> TASK TO COMPLETE:
Report every line in the records below that holds the word "screenshot".

> GIVEN ENTRIES:
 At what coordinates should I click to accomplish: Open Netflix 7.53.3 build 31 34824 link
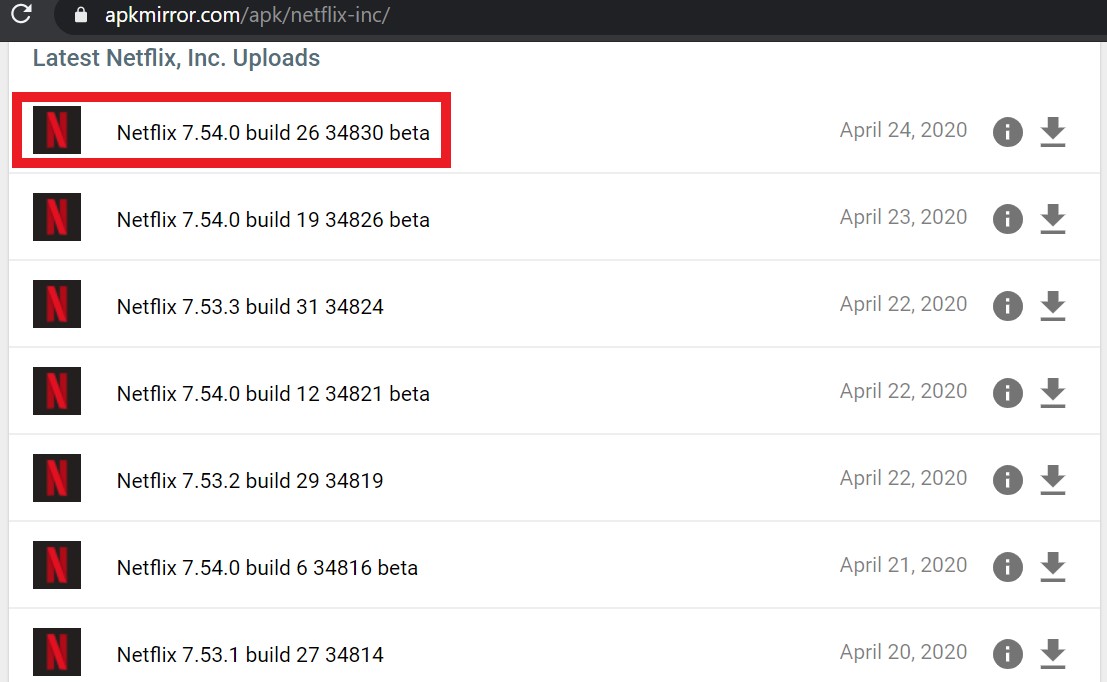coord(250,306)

---

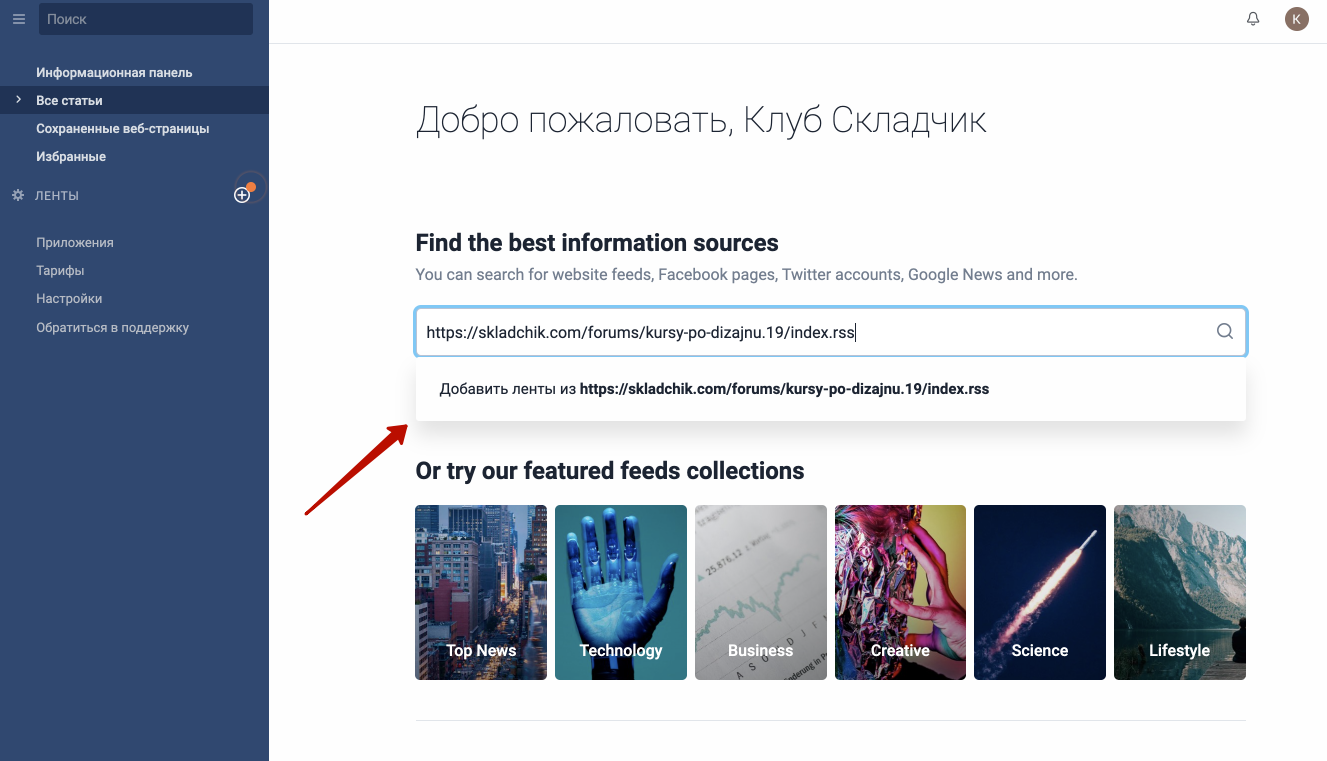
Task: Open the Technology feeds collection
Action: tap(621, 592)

==

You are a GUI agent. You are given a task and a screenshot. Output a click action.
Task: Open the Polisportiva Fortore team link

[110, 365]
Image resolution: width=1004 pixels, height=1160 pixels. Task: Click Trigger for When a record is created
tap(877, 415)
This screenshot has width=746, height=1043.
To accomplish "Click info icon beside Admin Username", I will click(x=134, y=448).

> REPLY:
You are a GUI agent. You are given a task and a screenshot. Output a click action.
This screenshot has width=746, height=1043.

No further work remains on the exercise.